**TEXTE SOURCE:**
Au surplus, c’est le problème essentiel qu’il me pose en me présentant sa paire de souliers. Il me rappelle que les armées et les flottes se composent de gens instruits à vivre les uns pour les autres et, par là, préparés à mourir les uns pour les autres. La puissance de l’armement n’est pas tout. Ce qui importe, c’est le lien moral existant entre l’officier et le soldat ; ce lien se consolide quand l’un a souci de l’autre ; il prend ici pour symbole le fil que l’ouvrier bottier coudra tantôt par mon ordre entre cette semelle et cette empeigne...


13 août.

Je lis ceci : « Il n’y a pas de libre arbitre, mais nos actes résultent de la transformation dans notre organisme des mouvemens du monde extérieur. Pas de responsabilité : elle disparait dans la morbidité de laquelle procèdent seuls les crimes. La peine est une conception mystique, contraire à tout esprit scientifique ; la société, marâtre qui tolère ou favorise la genèse du crime, n’a pas le droit de punir ; le crime seul est sa victime ; il a le droit de se révolter contre elle. La peine de mort ne doit être appliquée qu’aux délinquans incurables dont la vie n’est qu’une source de malheur pour eux et les autres ; mais ce n’est pas alors la décapitation que l’on doit employer : c’est l’euthanasie... »

**LISTE DES LIGNES:**
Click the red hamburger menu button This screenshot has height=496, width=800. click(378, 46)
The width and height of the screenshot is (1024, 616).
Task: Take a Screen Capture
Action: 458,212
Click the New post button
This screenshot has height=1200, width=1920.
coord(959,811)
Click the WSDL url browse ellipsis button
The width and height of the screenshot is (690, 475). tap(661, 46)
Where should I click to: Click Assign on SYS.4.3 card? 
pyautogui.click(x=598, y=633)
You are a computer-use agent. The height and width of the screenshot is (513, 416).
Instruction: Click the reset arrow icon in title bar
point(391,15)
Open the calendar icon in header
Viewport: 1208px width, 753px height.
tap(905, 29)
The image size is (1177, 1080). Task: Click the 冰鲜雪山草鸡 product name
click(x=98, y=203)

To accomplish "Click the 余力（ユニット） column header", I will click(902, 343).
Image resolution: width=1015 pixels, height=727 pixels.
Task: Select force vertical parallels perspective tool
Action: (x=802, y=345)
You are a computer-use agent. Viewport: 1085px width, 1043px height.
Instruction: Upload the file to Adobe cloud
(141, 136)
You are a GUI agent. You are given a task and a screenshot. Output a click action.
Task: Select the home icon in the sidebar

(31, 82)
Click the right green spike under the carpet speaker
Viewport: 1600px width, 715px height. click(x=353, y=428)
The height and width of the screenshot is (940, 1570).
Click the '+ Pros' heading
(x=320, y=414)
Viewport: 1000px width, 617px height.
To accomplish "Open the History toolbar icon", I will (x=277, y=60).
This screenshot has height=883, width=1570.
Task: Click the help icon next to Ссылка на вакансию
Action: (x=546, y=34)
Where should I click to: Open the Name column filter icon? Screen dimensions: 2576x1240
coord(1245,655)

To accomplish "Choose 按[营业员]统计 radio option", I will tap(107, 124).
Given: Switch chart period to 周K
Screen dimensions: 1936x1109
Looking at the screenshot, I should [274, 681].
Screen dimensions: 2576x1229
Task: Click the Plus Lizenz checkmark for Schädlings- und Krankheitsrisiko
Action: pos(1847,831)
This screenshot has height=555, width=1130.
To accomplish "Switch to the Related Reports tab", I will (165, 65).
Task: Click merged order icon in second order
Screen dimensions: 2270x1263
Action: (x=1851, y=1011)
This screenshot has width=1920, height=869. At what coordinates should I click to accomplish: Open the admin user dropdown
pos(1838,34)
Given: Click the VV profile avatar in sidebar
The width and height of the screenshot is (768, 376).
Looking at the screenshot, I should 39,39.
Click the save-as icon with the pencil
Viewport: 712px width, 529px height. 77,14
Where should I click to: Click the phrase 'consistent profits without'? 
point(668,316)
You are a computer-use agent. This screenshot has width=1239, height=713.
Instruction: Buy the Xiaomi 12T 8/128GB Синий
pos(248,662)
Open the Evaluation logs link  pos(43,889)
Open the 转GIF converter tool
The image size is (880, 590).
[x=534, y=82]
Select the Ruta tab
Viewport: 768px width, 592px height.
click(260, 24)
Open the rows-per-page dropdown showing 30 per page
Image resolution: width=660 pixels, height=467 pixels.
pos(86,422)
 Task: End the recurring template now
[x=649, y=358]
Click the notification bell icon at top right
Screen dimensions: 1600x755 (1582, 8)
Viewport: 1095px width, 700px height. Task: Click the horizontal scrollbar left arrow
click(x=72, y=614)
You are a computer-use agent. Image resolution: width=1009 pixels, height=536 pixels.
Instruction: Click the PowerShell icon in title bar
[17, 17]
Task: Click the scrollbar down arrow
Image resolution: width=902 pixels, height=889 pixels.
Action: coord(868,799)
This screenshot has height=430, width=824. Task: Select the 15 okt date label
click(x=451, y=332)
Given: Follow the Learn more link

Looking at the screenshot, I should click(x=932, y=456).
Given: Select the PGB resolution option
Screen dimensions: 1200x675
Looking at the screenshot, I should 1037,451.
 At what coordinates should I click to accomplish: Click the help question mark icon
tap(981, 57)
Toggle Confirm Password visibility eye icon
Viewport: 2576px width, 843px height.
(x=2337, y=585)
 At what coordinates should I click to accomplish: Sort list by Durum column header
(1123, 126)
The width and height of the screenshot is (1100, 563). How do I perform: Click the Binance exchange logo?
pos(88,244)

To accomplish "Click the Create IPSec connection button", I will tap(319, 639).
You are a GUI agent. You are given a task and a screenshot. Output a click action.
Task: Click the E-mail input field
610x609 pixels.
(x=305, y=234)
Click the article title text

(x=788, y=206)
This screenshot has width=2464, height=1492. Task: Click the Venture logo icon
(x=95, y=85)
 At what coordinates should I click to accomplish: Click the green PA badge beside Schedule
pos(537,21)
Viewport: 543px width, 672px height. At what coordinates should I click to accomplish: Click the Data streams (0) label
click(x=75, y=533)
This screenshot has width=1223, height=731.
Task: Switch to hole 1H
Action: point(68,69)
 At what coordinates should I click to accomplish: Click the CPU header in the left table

**CONSIGNES:**
- 1) Convertis en liste numérotée les lignes de la liste comprises entre celle qui contient « Click the save-as icon with the pencil » et celle qui contient « Looking at the screenshot, I should click(x=932, y=456). », bornes incluses, sans reprendre les lignes vides.
- 2) Poursuis le texte source à partir de l'endroit où il s'arrête.

**RÉSULTATS PAR TÂCHE:**
- 1)
1. Click the save-as icon with the pencil
2. Viewport: 712px width, 529px height. 77,14
3. Where should I click to: Click the phrase 'consistent profits without'? 
4. point(668,316)
5. You are a computer-use agent. This screenshot has width=1239, height=713.
6. Instruction: Buy the Xiaomi 12T 8/128GB Синий
7. pos(248,662)
8. Open the Evaluation logs link  pos(43,889)
9. Open the 转GIF converter tool
10. The image size is (880, 590).
11. [x=534, y=82]
12. Select the Ruta tab
13. Viewport: 768px width, 592px height.
14. click(260, 24)
15. Open the rows-per-page dropdown showing 30 per page
16. Image resolution: width=660 pixels, height=467 pixels.
17. pos(86,422)
18.  Task: End the recurring template now
19. [x=649, y=358]
20. Click the notification bell icon at top right
21. Screen dimensions: 1600x755 (1582, 8)
22. Viewport: 1095px width, 700px height. Task: Click the horizontal scrollbar left arrow
23. click(x=72, y=614)
24. You are a computer-use agent. Image resolution: width=1009 pixels, height=536 pixels.
25. Instruction: Click the PowerShell icon in title bar
26. [17, 17]
27. Task: Click the scrollbar down arrow
28. Image resolution: width=902 pixels, height=889 pixels.
29. Action: coord(868,799)
30. This screenshot has height=430, width=824. Task: Select the 15 okt date label
31. click(x=451, y=332)
32. Given: Follow the Learn more link
33. Looking at the screenshot, I should click(x=932, y=456).

- 2)
Sur certains points, je serais presque d’accord avec cet auteur, sauf que je ne sais ce que c’est que l’euthanasie, et que, n’ayant pas de dictionnaire sous la main, je dois me résigner à ignorer quelque temps encore sa manière de faire mourir les « délinquans incurables. » Passons, d’ailleurs, sur ce moyen exceptionnel. Ce que je ne lui accorde pas volontiers, ce sont ses moyens curatifs ordinaires. Il les borne à l’internement dans certaines maisons de santé, les unes asiles de fous et les autres asiles de dégénérés dangereux. La graduation de la pénalité se résume pour lui à des nuances de régime, — plus d’azote chez l’un et plus de carbone chez l’autre, — ou à la pression de la douche : dix kilogrammes pour le simple fou, vingt kilogrammes pour le dégénéré dangereux.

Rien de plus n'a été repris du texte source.